| Aim of the task |
Transcribe exactly the line with "Click the 2.50 inch value for size 10.5" and each line that follows it in the listing, down to the last, omitting all pictures.
· · · · ·
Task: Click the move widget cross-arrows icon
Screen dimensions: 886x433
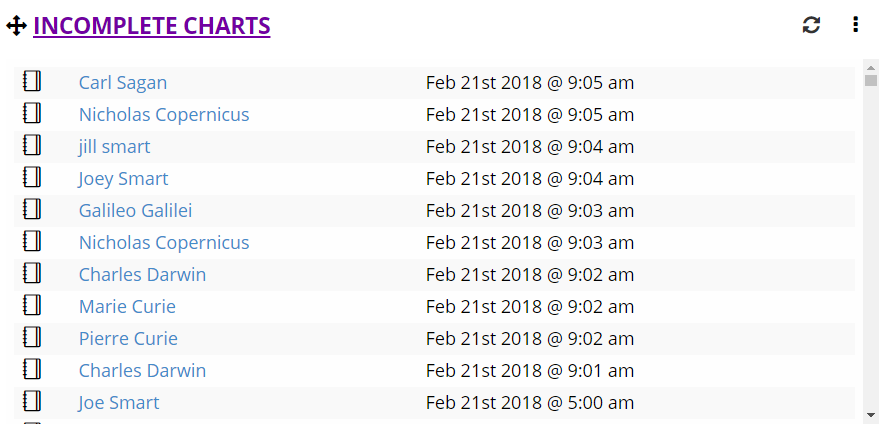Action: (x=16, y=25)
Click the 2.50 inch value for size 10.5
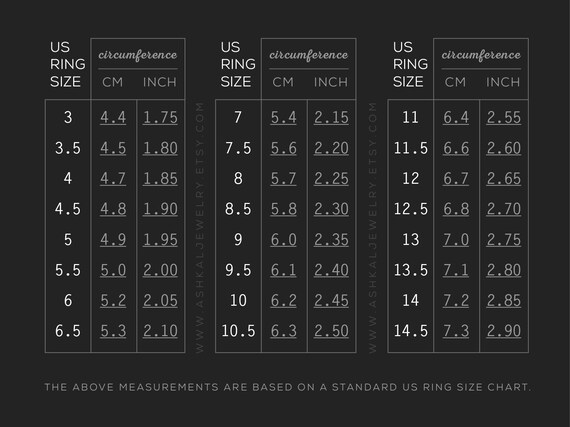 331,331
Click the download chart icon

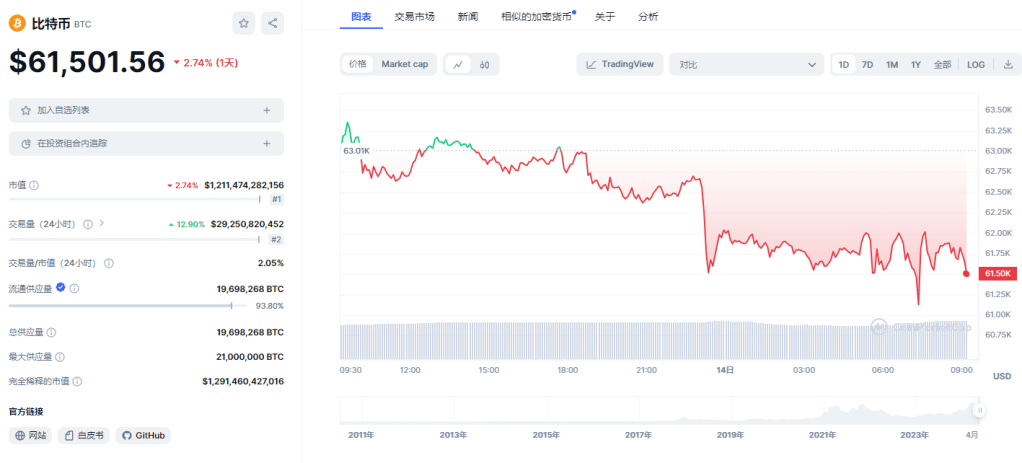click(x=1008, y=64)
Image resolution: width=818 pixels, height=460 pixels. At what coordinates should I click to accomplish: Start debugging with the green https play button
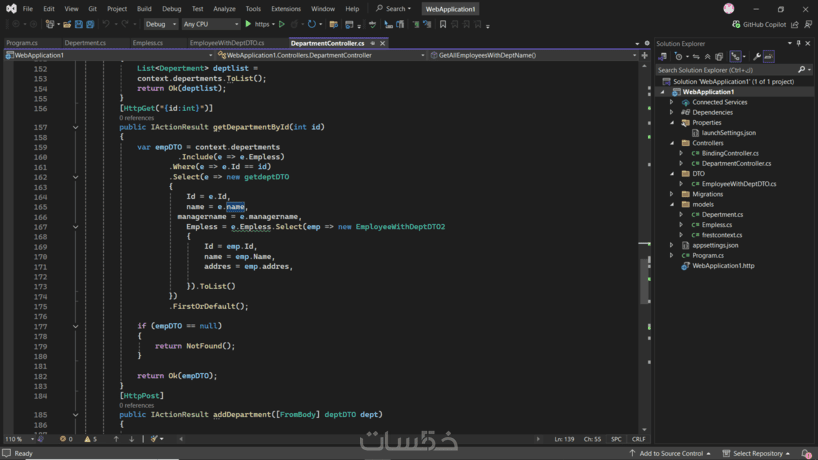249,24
· · · · ·
| Task output |
Click the 2.50 inch value for size 10.5
 331,331
Click the download chart icon

click(x=1008, y=64)
Image resolution: width=818 pixels, height=460 pixels. At what coordinates should I click to accomplish: Start debugging with the green https play button
249,24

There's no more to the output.